### Task goal
Rewrite everything from the line containing "At what coordinates should I click to accomplish: Click" down through the end of the records, including the requests, scaling every coordinate in the answers by 1.9 and rounding to whole numbers with halves rounded up. Leave the pictures out of your answer.

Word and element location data
▼
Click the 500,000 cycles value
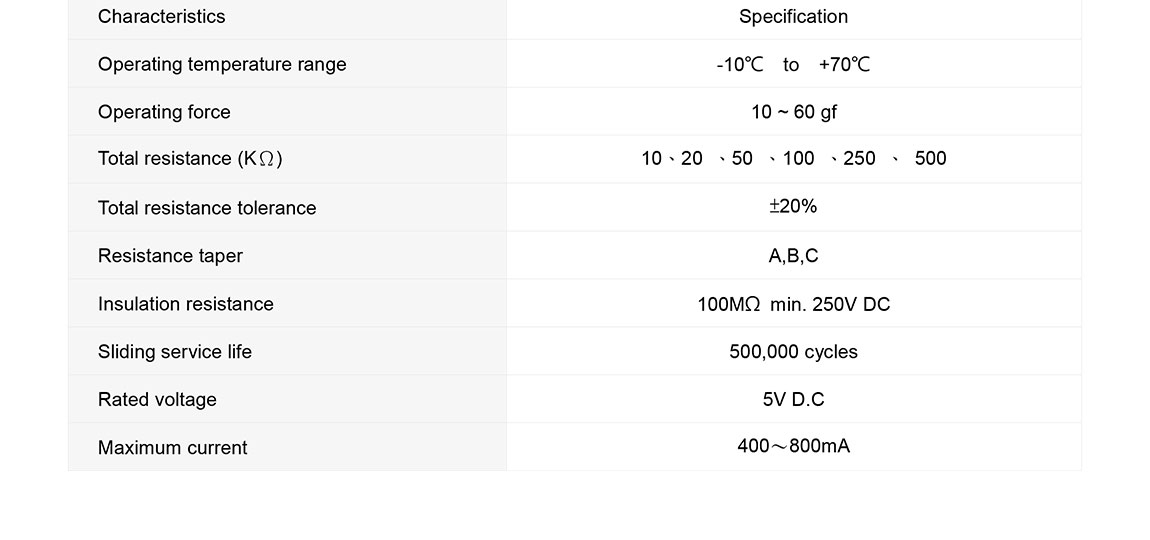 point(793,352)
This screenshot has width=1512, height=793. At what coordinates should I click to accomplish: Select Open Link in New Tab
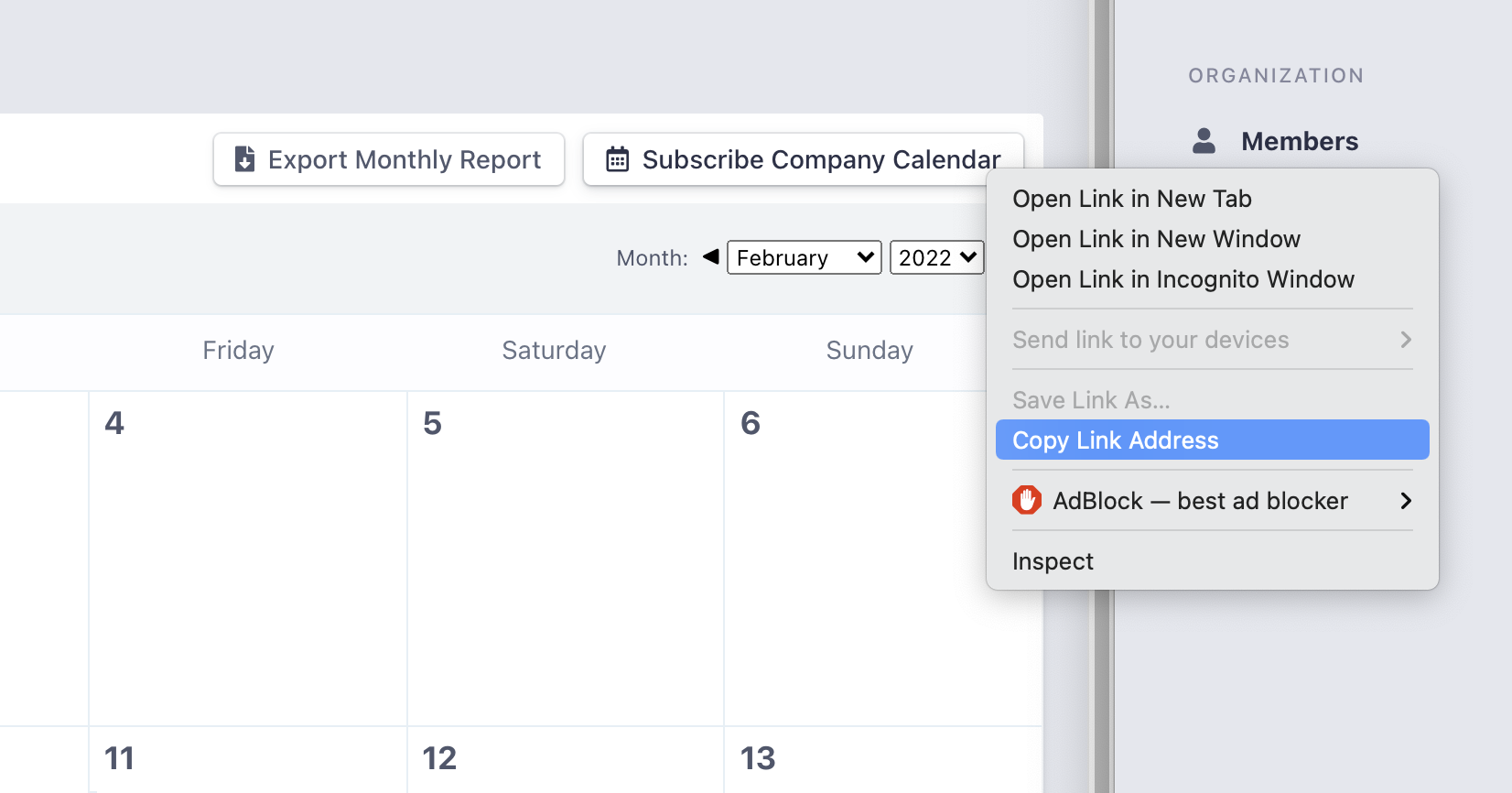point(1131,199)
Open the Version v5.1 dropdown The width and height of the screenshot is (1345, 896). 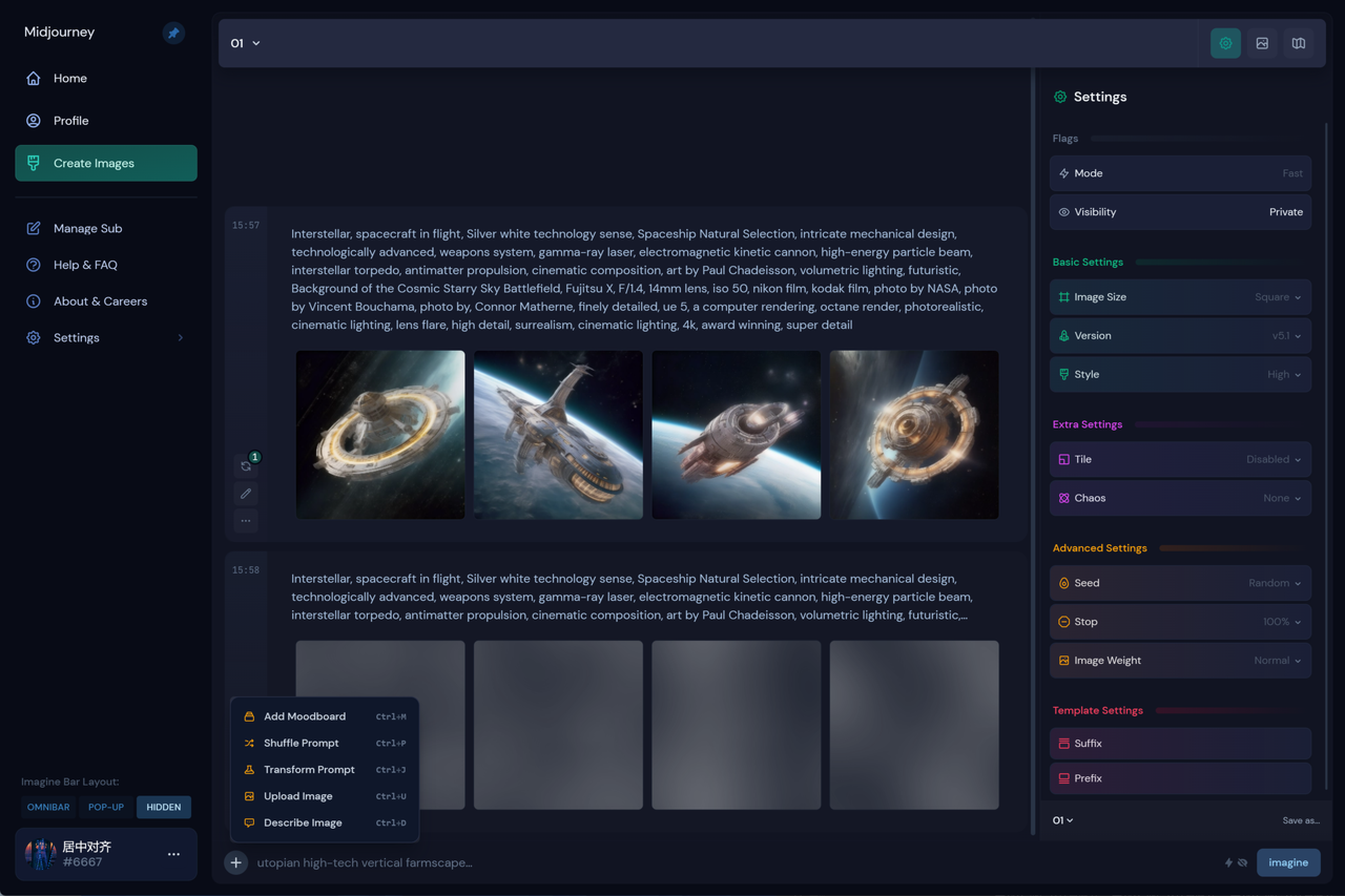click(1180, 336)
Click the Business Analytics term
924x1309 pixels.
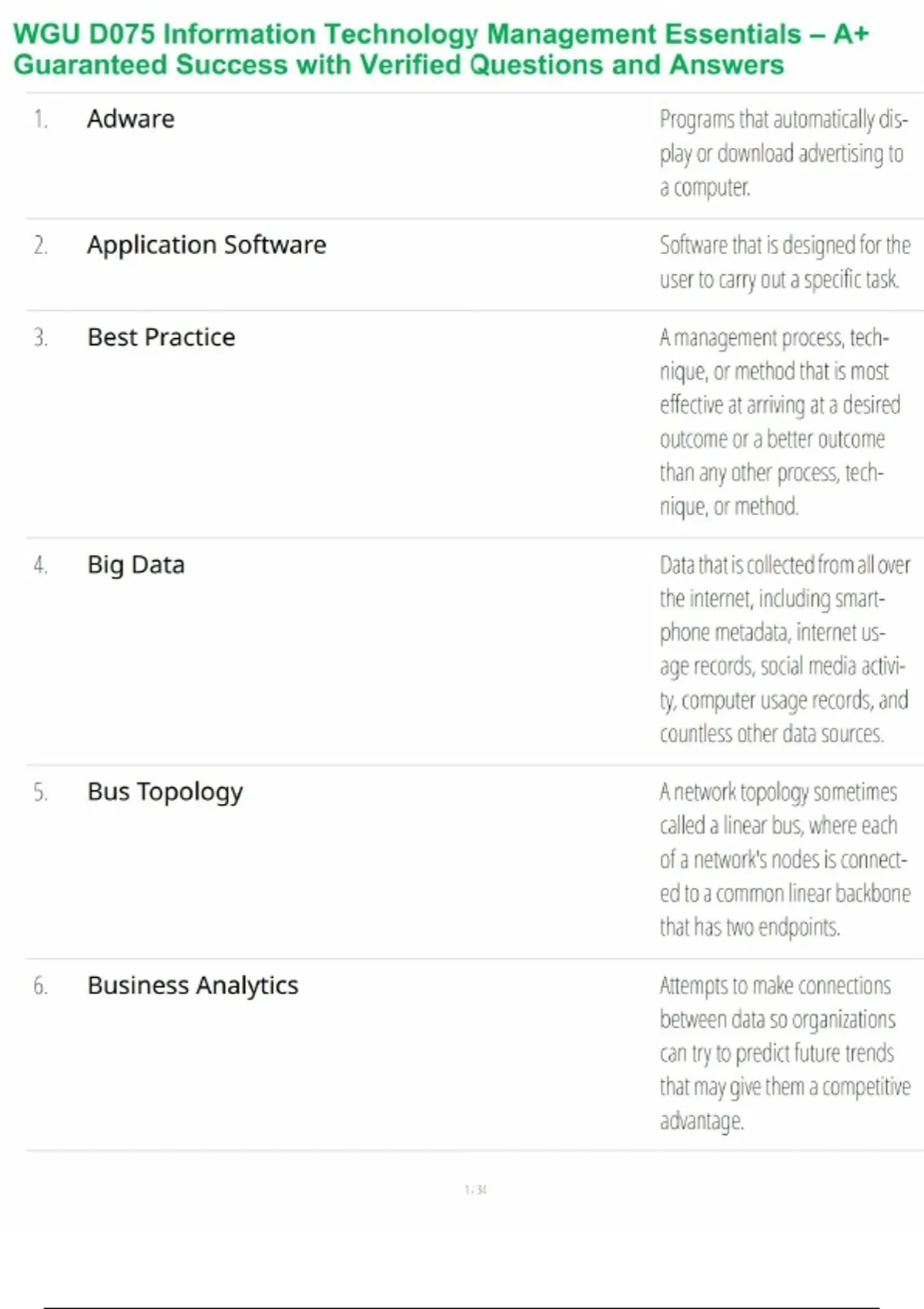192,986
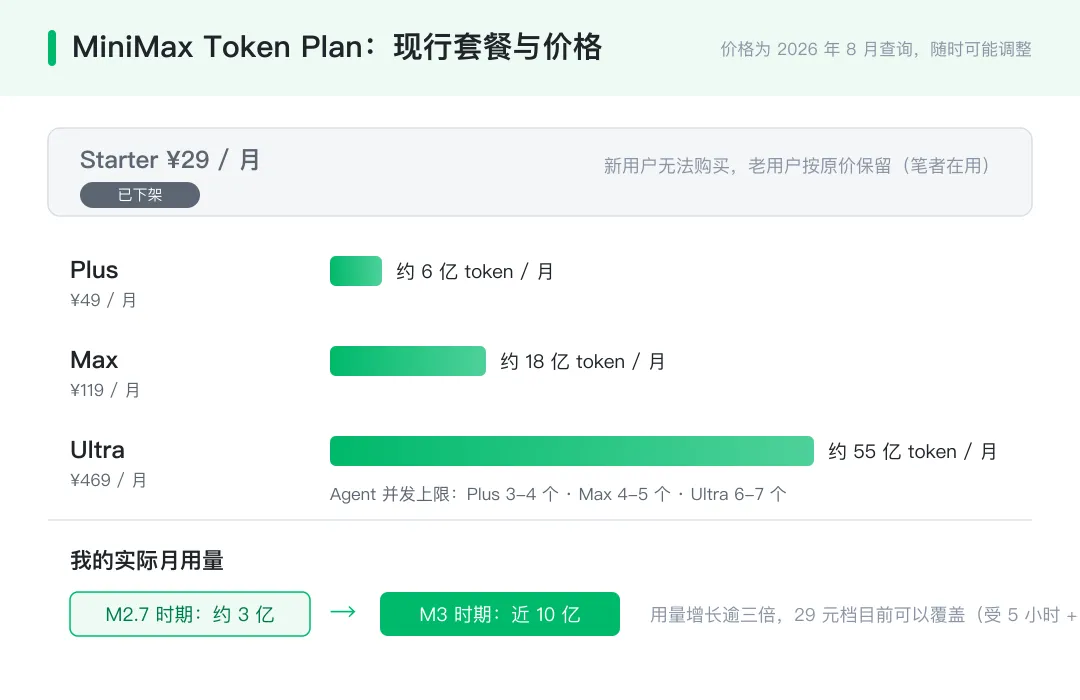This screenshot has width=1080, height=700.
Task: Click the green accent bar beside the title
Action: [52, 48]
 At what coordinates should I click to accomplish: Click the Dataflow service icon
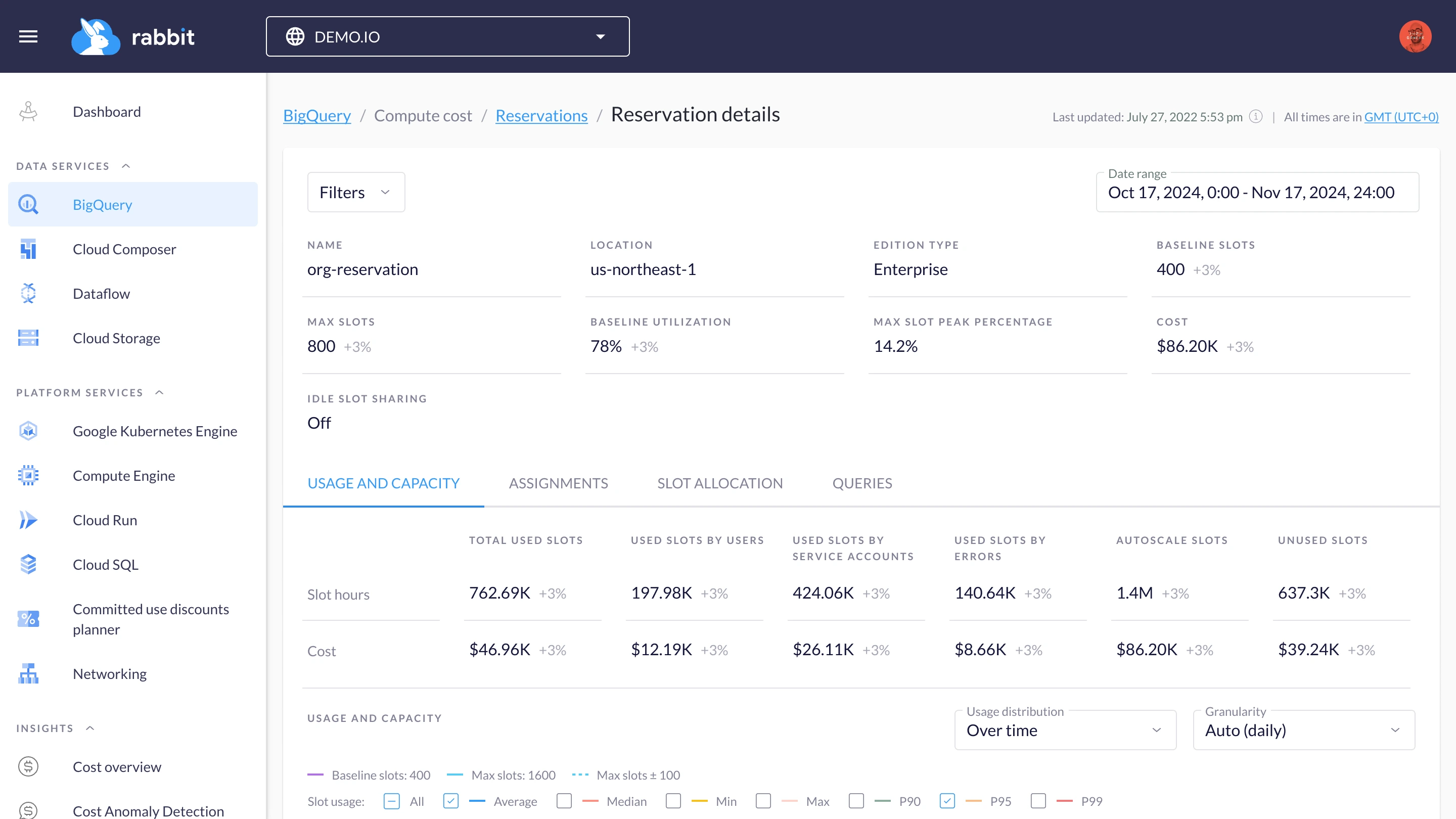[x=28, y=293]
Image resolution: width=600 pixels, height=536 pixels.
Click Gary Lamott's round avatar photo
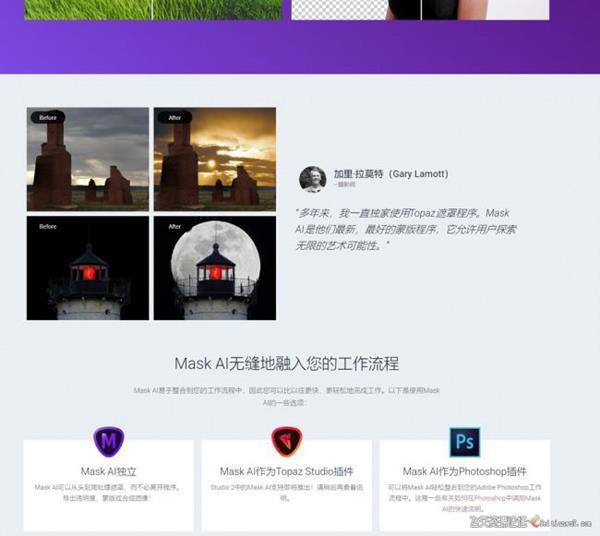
▲
### Solved problem
 At what coordinates should I click to accomplish: Click the Dataflow service icon
[x=53, y=557]
Image resolution: width=600 pixels, height=536 pixels.
Click Gary Lamott's round avatar photo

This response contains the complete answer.